Scritto da Fabio Busi – 13 novembre 2009 –Nessun commento

Brown and The Leaves

Landscapes

(Cd, Red Birds Records/Seahorse Recordings)

indie-folk

_________________

Brown and The LeavesMattia Del Moro, in arte Brown And The Leaves, è cresciuto alle falde delle prealpi friulane, un luogo pieno di paesaggi incontaminati e fin da piccolo si è avvicinato alla musica, grazie al padre conduttore di Radio Sherwood e organizzatore di concerti verso la fine degli anni ’70.

Maturato con ascolti eclettici, passando dall’hip hop al punk, dall’hardcore al grunge, Mattia riscopre la passione per i suoni acustici e per Nick Drake.

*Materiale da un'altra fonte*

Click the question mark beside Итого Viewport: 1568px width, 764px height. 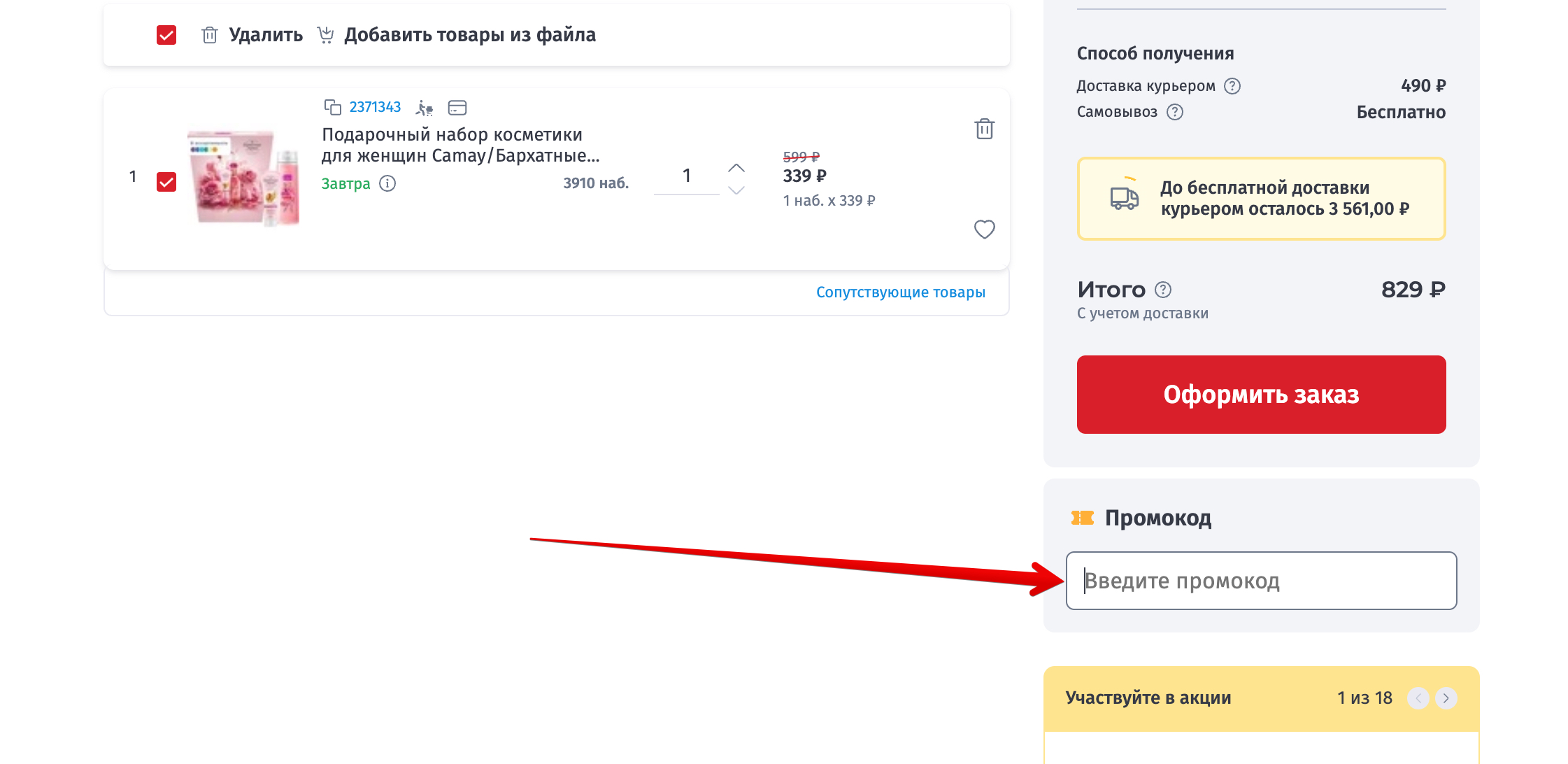pyautogui.click(x=1163, y=289)
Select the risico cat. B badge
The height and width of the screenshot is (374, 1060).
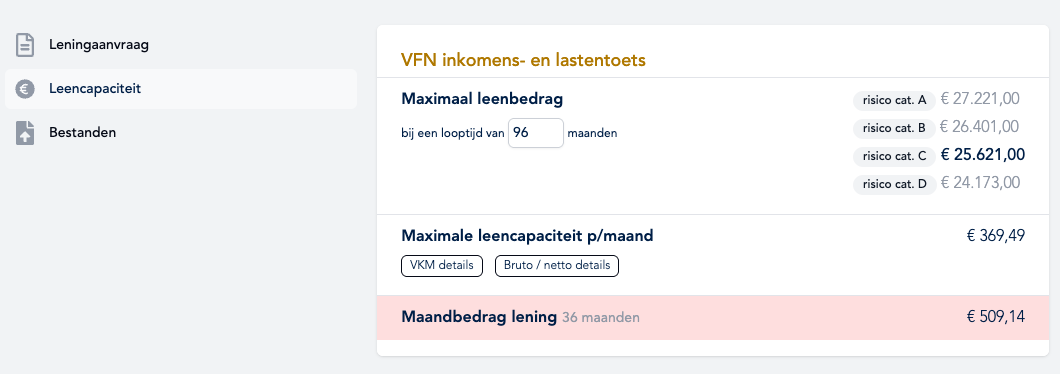click(894, 128)
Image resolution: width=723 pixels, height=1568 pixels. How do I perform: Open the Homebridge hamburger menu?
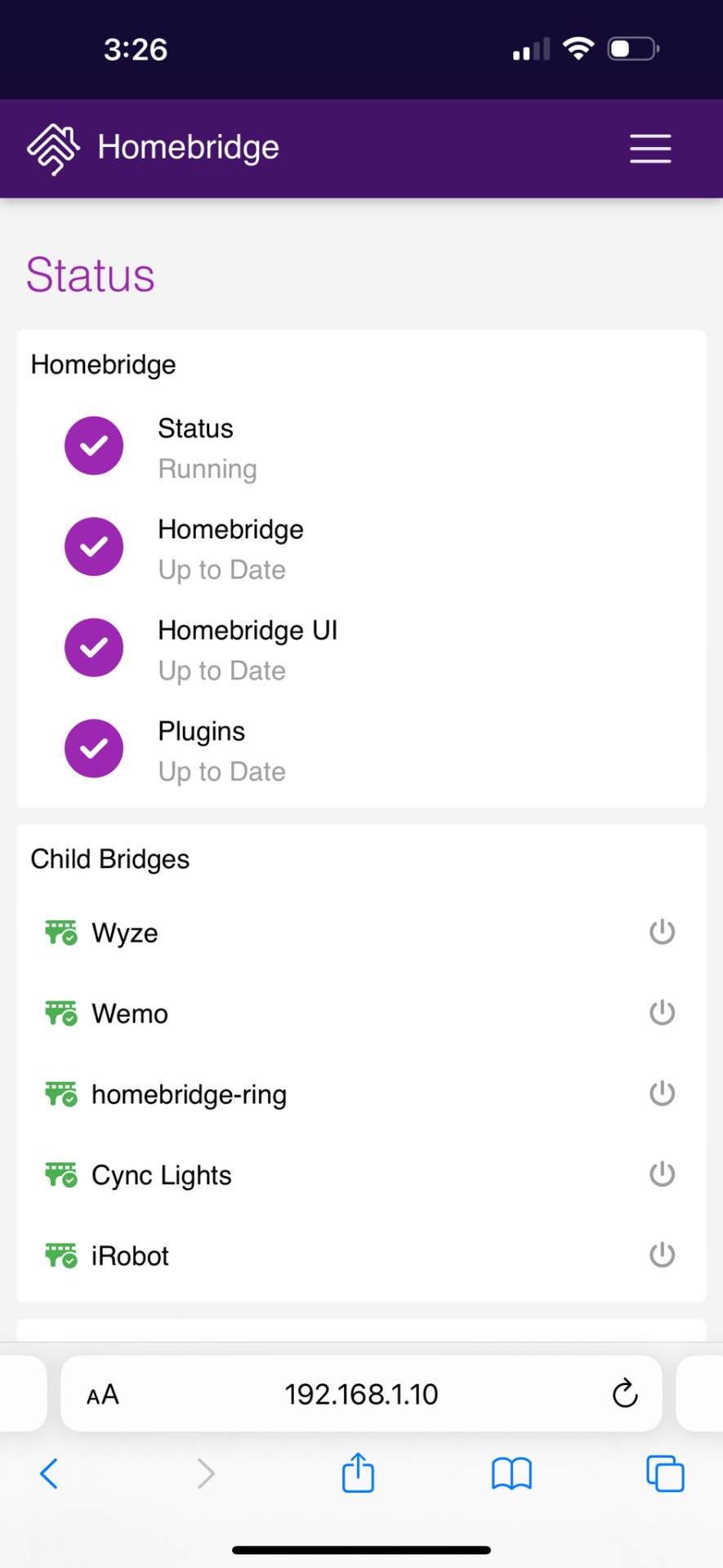[650, 149]
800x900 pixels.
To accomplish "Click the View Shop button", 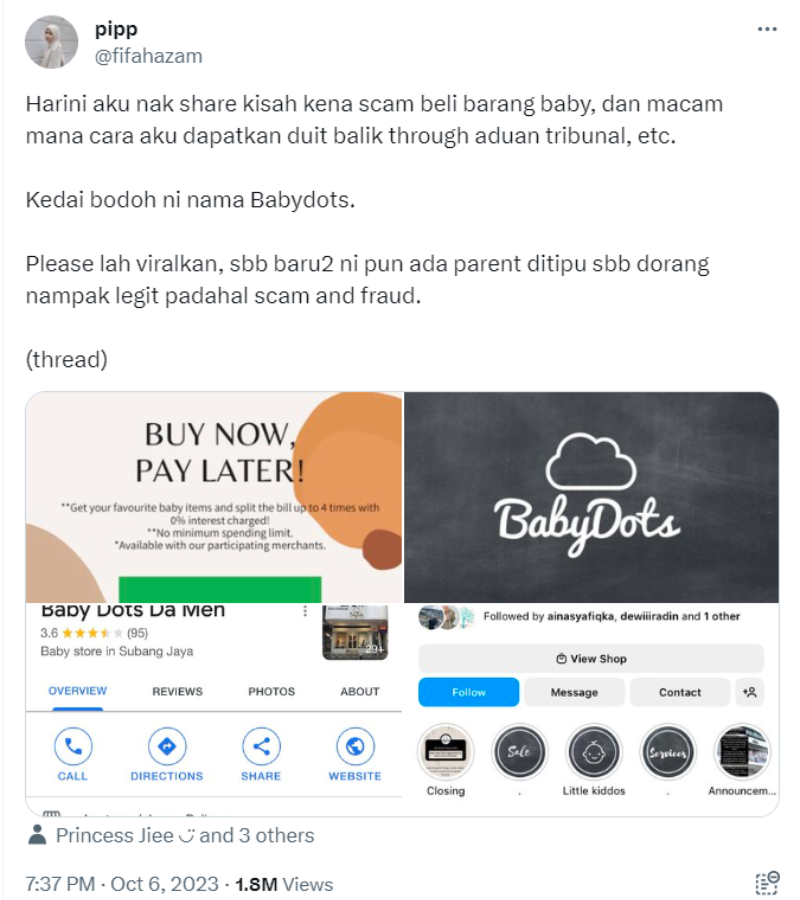I will pyautogui.click(x=591, y=658).
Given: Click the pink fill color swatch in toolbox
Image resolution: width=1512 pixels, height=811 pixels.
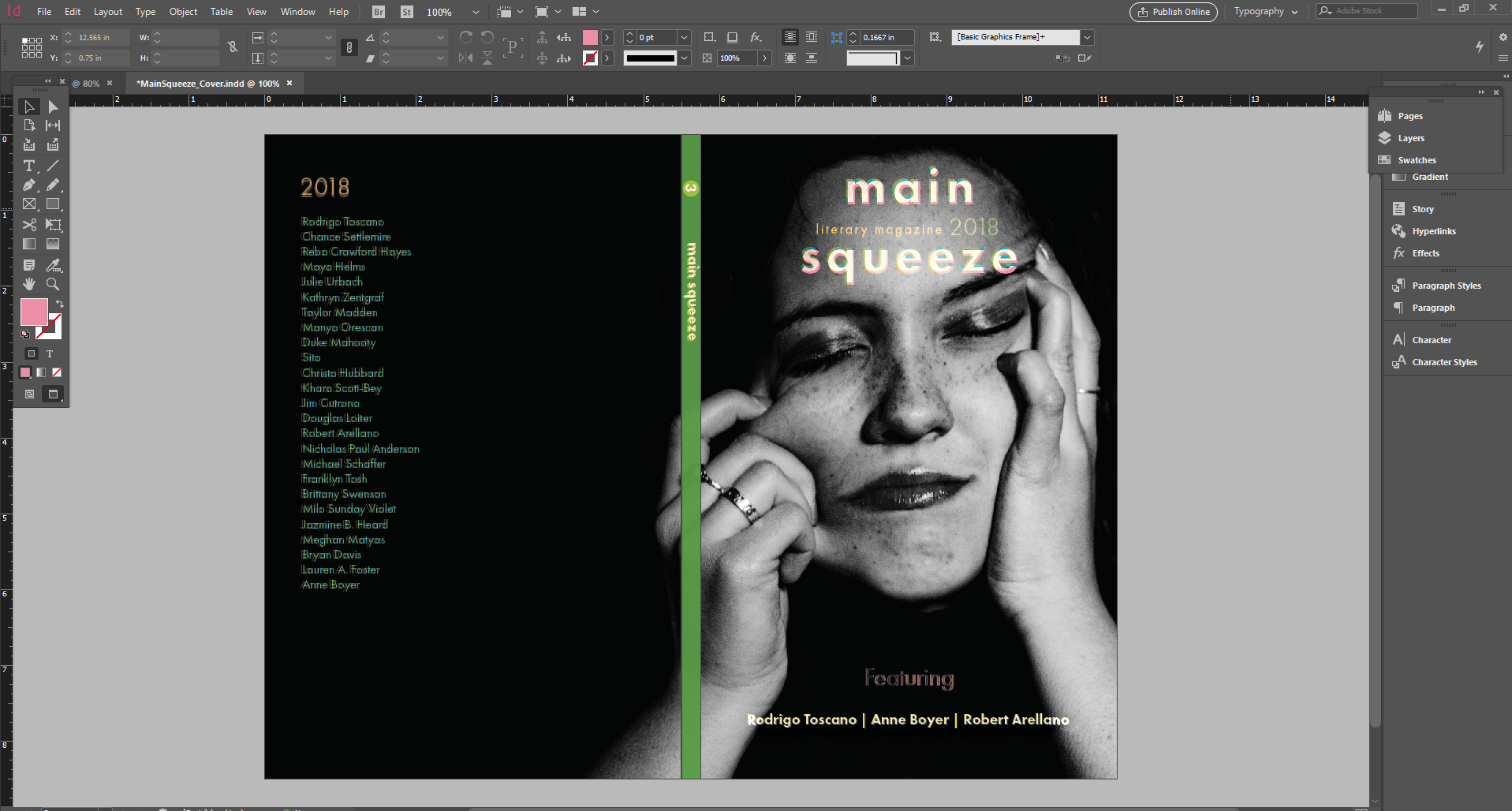Looking at the screenshot, I should click(x=34, y=312).
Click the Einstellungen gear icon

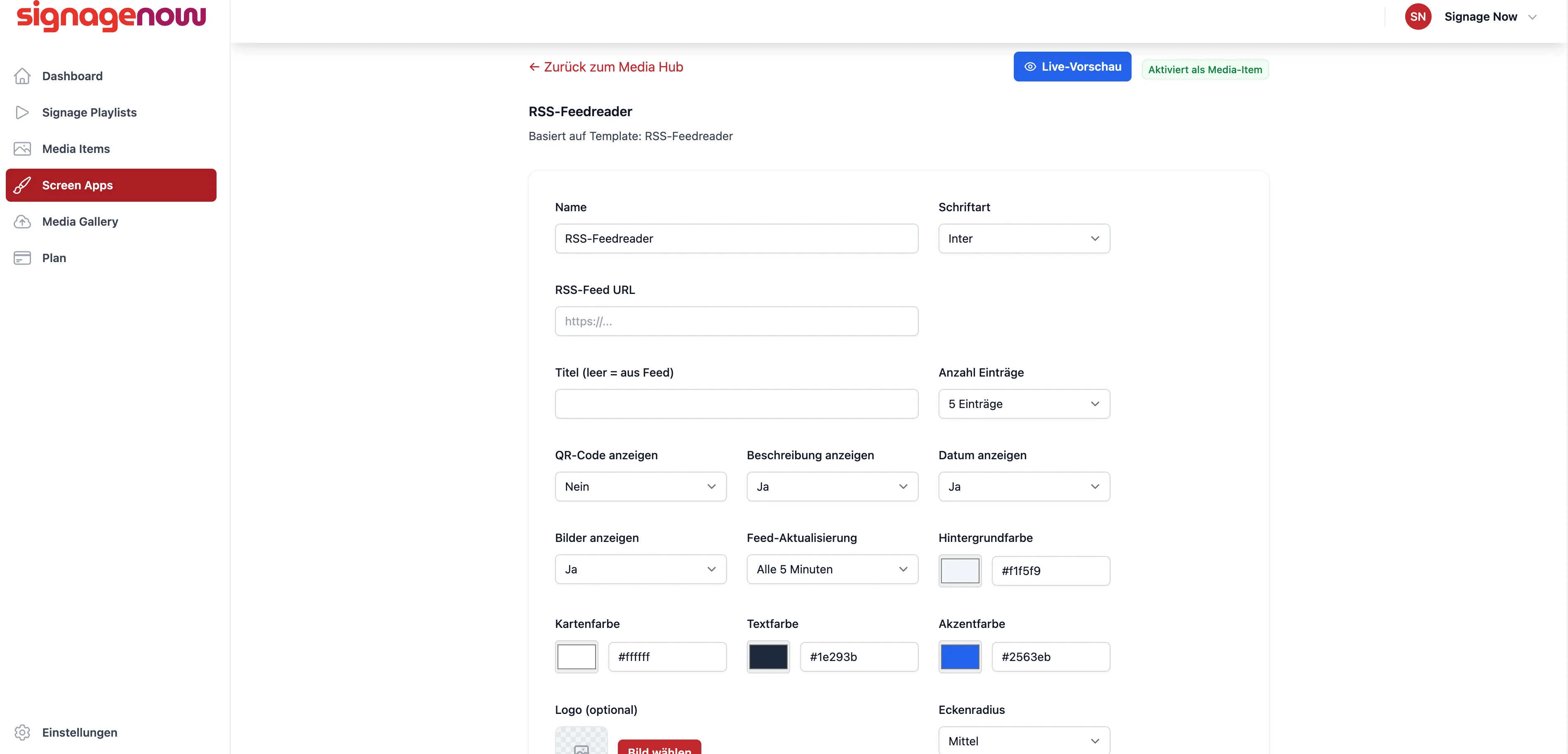click(x=22, y=732)
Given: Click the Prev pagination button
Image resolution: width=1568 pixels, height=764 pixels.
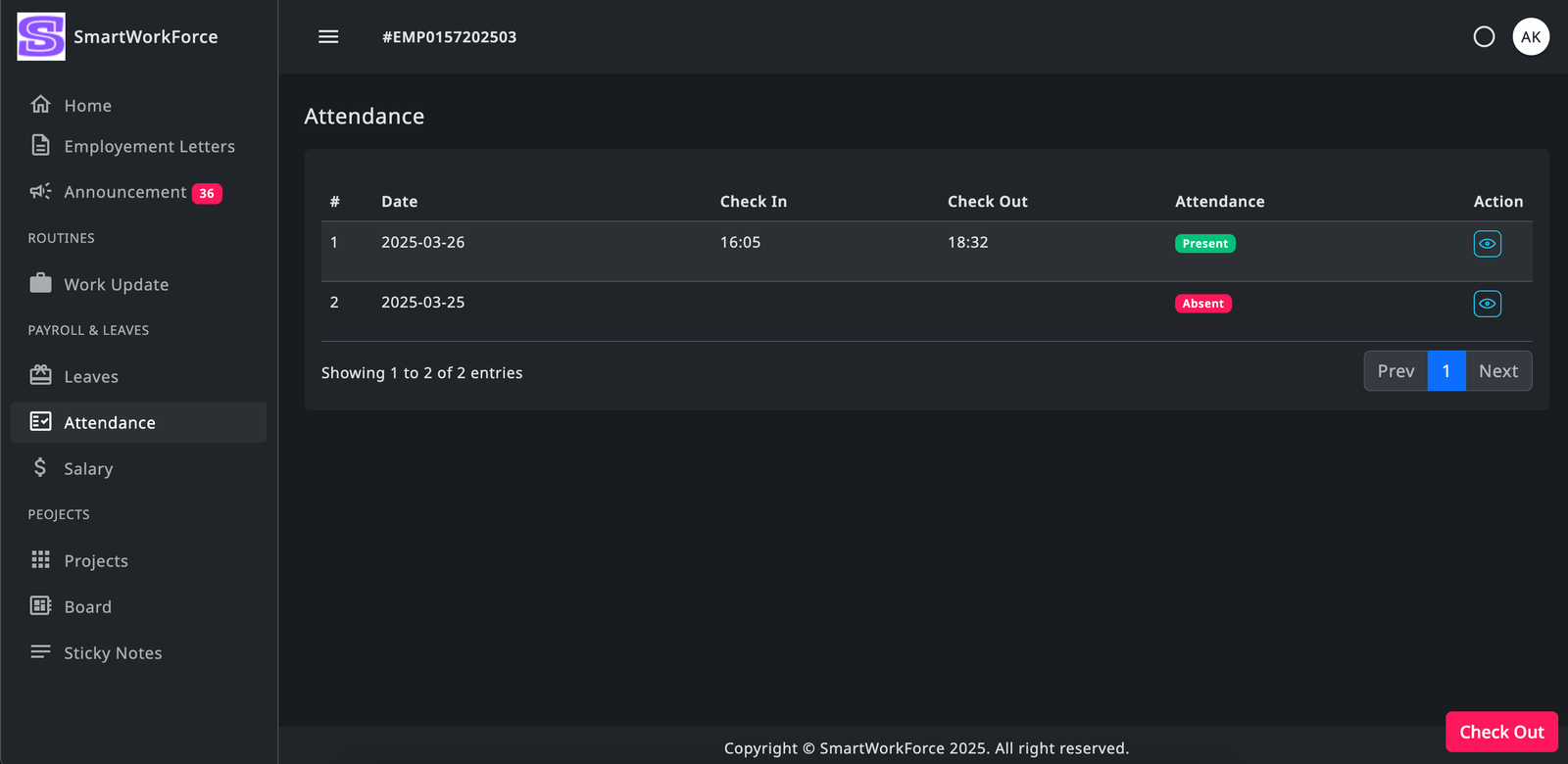Looking at the screenshot, I should [x=1396, y=371].
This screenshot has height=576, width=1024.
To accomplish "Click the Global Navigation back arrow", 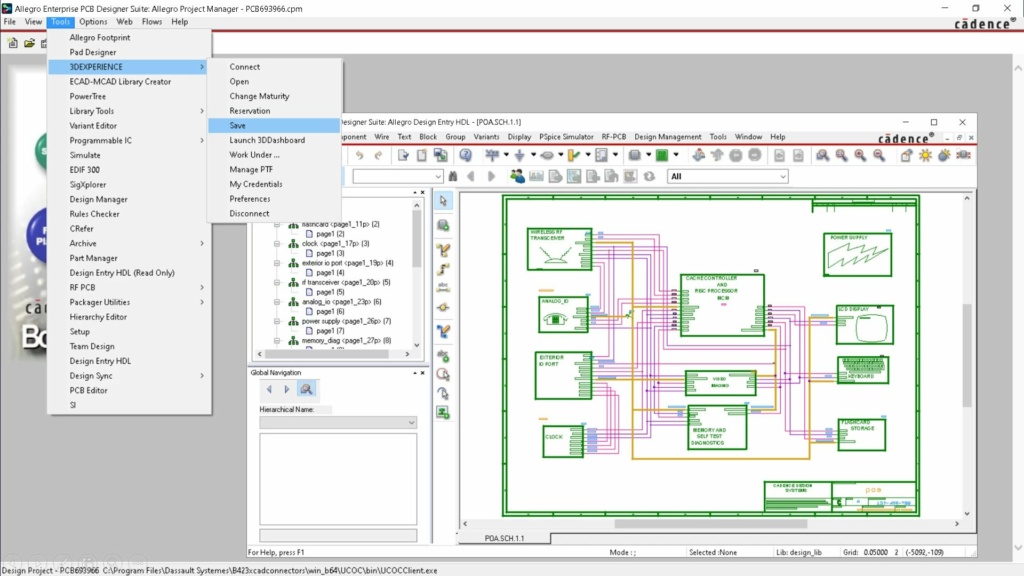I will (268, 389).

L’arte di sicuro ce l’ha nel sangue questo eclettico musicista di 24 anni; in famiglia oltre al padre appartenente al mondo musicale, sono presenti scultori, scrittori, pittori e anche Mattia nel suo mondo musicale si permette di inserirci la pittura e gli studi di Architettura a Venezia.

Ascoltando l’album d’esordio Landscapes è immediato riscontrare una certa malinconia positiva, quella malinconia tipica brasiliana che riporta a momenti di quiete e che non viene sentita come sentimento negativo.

L’album inizia con Brand New World, circa 5 minuti che ricordano fortemente Badly Drawn Boy ma che si caratterizzano per una maggior leggerezza in stile Kings Of Convenience, così come la successiva Erasmus che pare tratta direttamente dal repertorio del duo norvegese. Quello che contraddistingue però questo giovane musicista italiano è una particolare freschezza degli arrangiamenti che variano spesso nell’ambito del cd senza mai annoiare, come spesso succede in ambito nu-folk.

It Has Got To Be rapisce per circa 6 minuti con quel suo alternarsi fra pause e momenti più incalzanti. In Spinning Leaves un lieve accenno d’archi ci fa già perdere la testa per il progetto di Brown And The Leaves. Eccellente armonia in Don’t Make A Move che lascia spazio al tocco tropicalista di Quiet Life In A Quiet Place, una delle punte di diamante di questo Landscapes.

Still awake rimanda a certe composizioni del primo Brett Dennen mentre Just Let You Know evoca atmosfere da tramonto hawaiiano. Fragments è il brano più bello dell’album e la voce di Mattia qua perde la quiete e assume tratti più inquieti. La deliziosissima While The Waves che ci toglie da quest’autunno uggioso e ci trasporta su di una spiaggia attorno a un falò, introduce alla conclusiva Locked In A Cage caratterizzata da una tromba molto charmant.

Se è vero che il buongiorno si vede dal mattino, la giornata di Mattia Del Moro sarà di sicuro da ricordare. Speriamo che riesca a farsi breccia fra i tanti sconosciuti che vengono proposti solamente in quanto stranieri … un po’ di italianità non guasterebbe, soprattutto se di questo livello !!!